In my other life before coaching and training, we would hold postmortem meetings after an IT change. It means the same as an autopsy - - a thoughtful analysis at the end of the project to access what happened. Invaluable information! Provided by the experts - - the people on the scene. What value could you take from the IT experts process?

Learning from your failures can and should be as informational and productive as learning from your successes. But only with this caveat: You need to examine your failures from the very same success mindset of thinking and behavior that gave you your successes!

So I coach my clients to do an assessment of their “failures” on a daily basis. This is much easier when you have a solid foundation of self worth and self esteem. From a foundation of self worth as a birthright, you can accept that making a mistake, or failing at something, is only human nature. We aren’t perfect and we will fail and we will make mistakes.
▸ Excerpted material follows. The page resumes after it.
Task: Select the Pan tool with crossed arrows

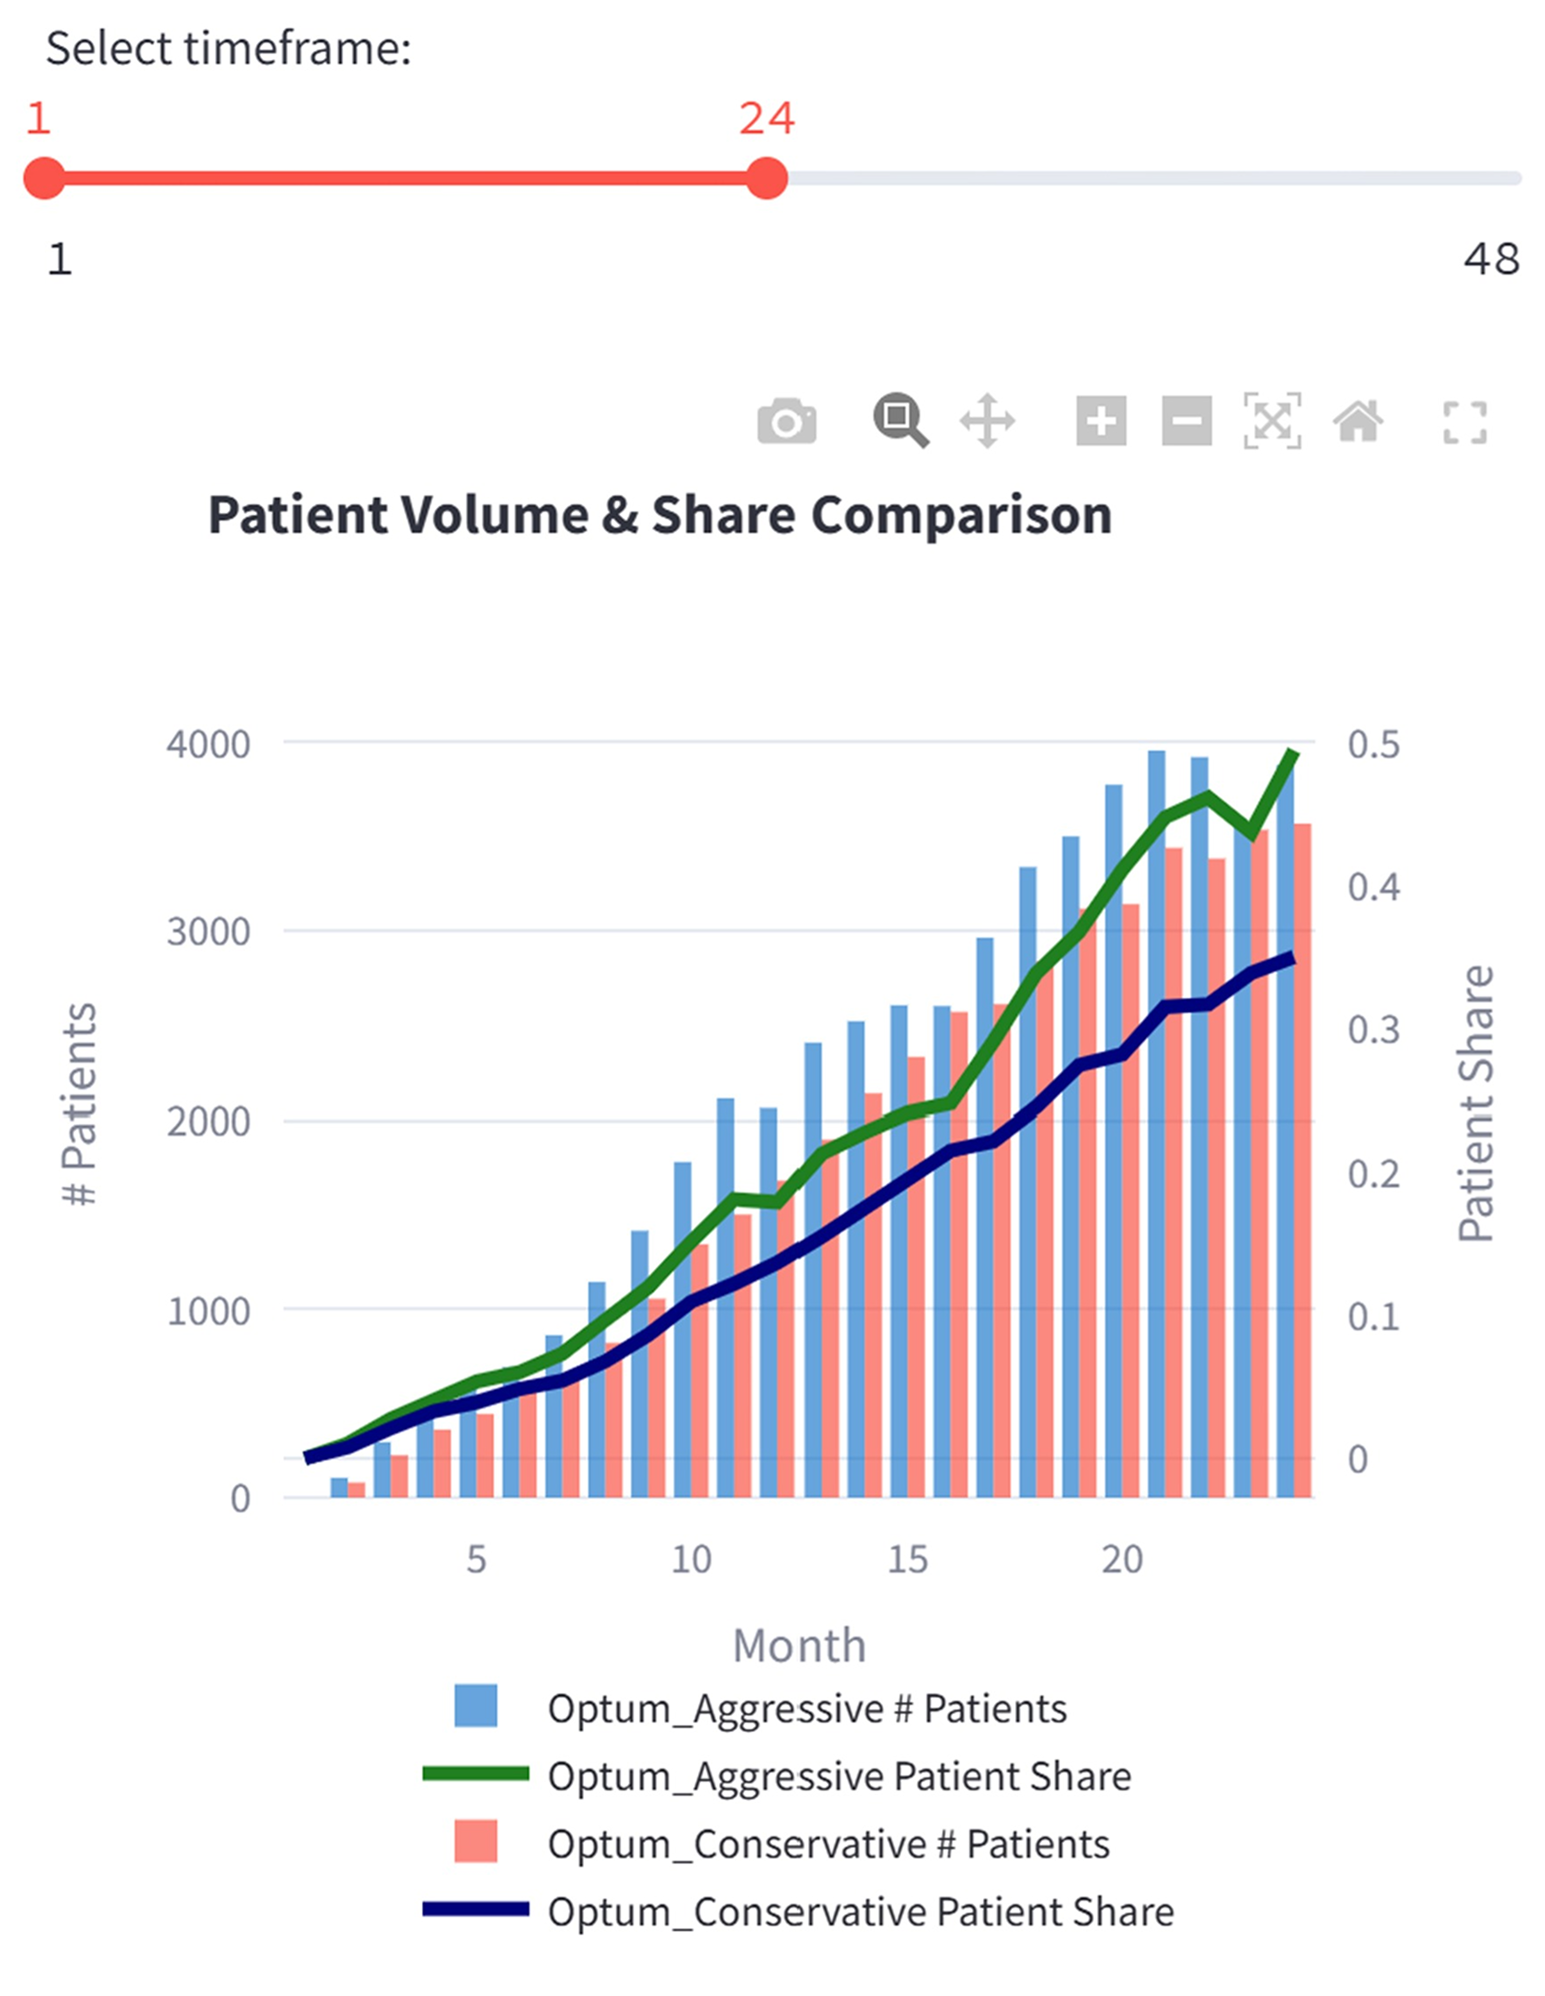Action: (985, 422)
In this light, failure only becomes feedback.

Having a strong and solid inner sense of self worth means that a failure or a mistake doesn’t define who you are. When you believe that you are still a good person, it’s simply feedback that you need to try something else to get the outcome that you want. You will stop equating your self worth and self esteem with making mistakes or not making mistakes.

A person that believes that they have 100% self worth as a birth right will see a mistake or a failure as an opportunity to learn how to do it better the next time. They can get right back up, dust their knees off, and get going again. They won’t beat themselves up because, after all, humans will make mistakes. Instead, they ask themselves what can I change to do it better the next time I encounter the same situation.
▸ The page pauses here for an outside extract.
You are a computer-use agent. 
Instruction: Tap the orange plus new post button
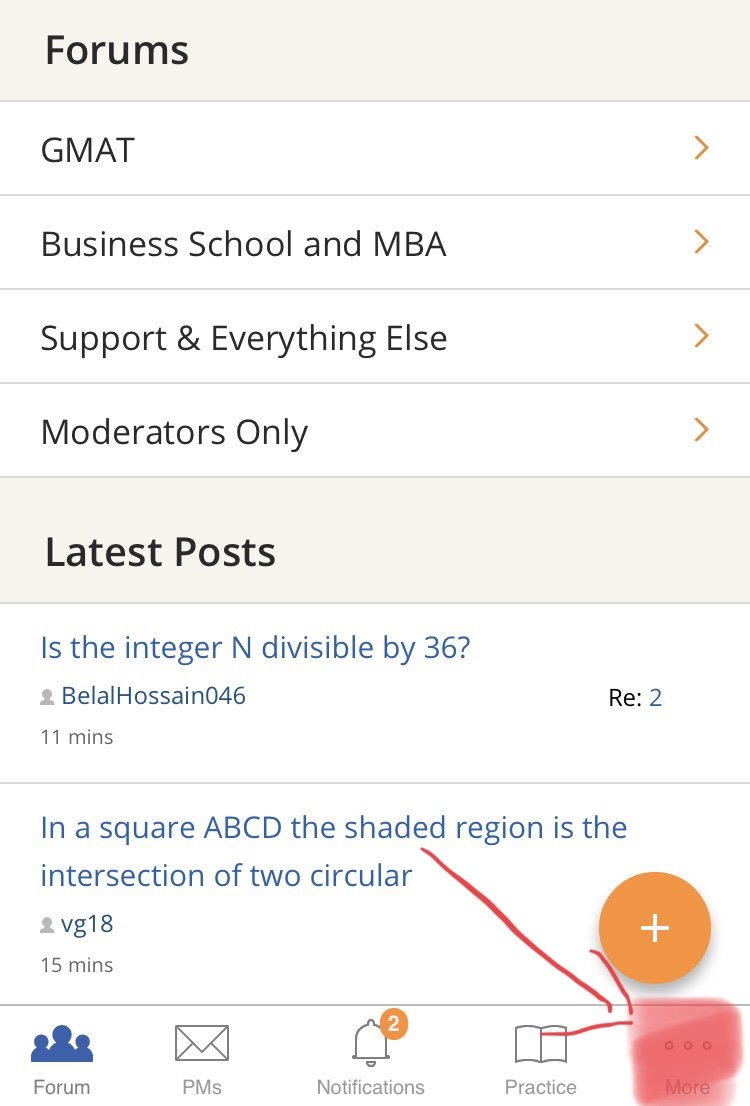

And here is a real plus: If they have harmed someone inadvertently, they will quickly apologize and make amends and hopefully save the relationship or at least their integrity. The best ointment on a hurting relationship is a sincere and honest apology. It’s easier to say I’m sorry, not only to others but to yourself too from a perception of having total self worth.

And there is the magic! If you can perceive of yourself from a standpoint of having worth first, you are more willing to look at your failures and mistakes and you are open to doing something positive about them.

So now, did this change your perception about taking advice from a failure? It has a whole different spin now, doesn’t it? When you have overcome low self esteem, or if you are overcoming low self esteem, you see your world from a different perspective. And . . . seeing the world from a different perspective helps overcome low self esteem and depression. You and you only are responsible for managing energy so that you “get” the magic of this compounding affect. Low self esteem compounds; high self esteem compounds. When you are sliding down the wrong end of the seesaw, reach out for women who help women!
I ask my clients to make a list of what didn’t work for them each day and to reflect on specifically what changes they can make to do it better the next time. There is no self condemnation allowed, only continual and incremental improvement. Being a totally worth while human being is what defines you, not your failures. Now, Failure is only feedback to help you do better next time.
And now here is a great quote from a guy that epitomizes success: Failure is success if we learn from it. Malcolm S. Forbes. If Malcolm Forbes saw his failures this way, and we know how successful and self confident he was, we all can learn from his self perception.

Author's Bio: 

Denise Pederson helps women feel good about themselves so they live and work at their highest potential by changing their self perception. If you are having difficulty with your self esteem or just want to strengthen yourself where you are at, please visit www.coach-companion.com for more information. Sign up for the free success tips. Pass them on to friends and loved ones. They will appreciate you for it.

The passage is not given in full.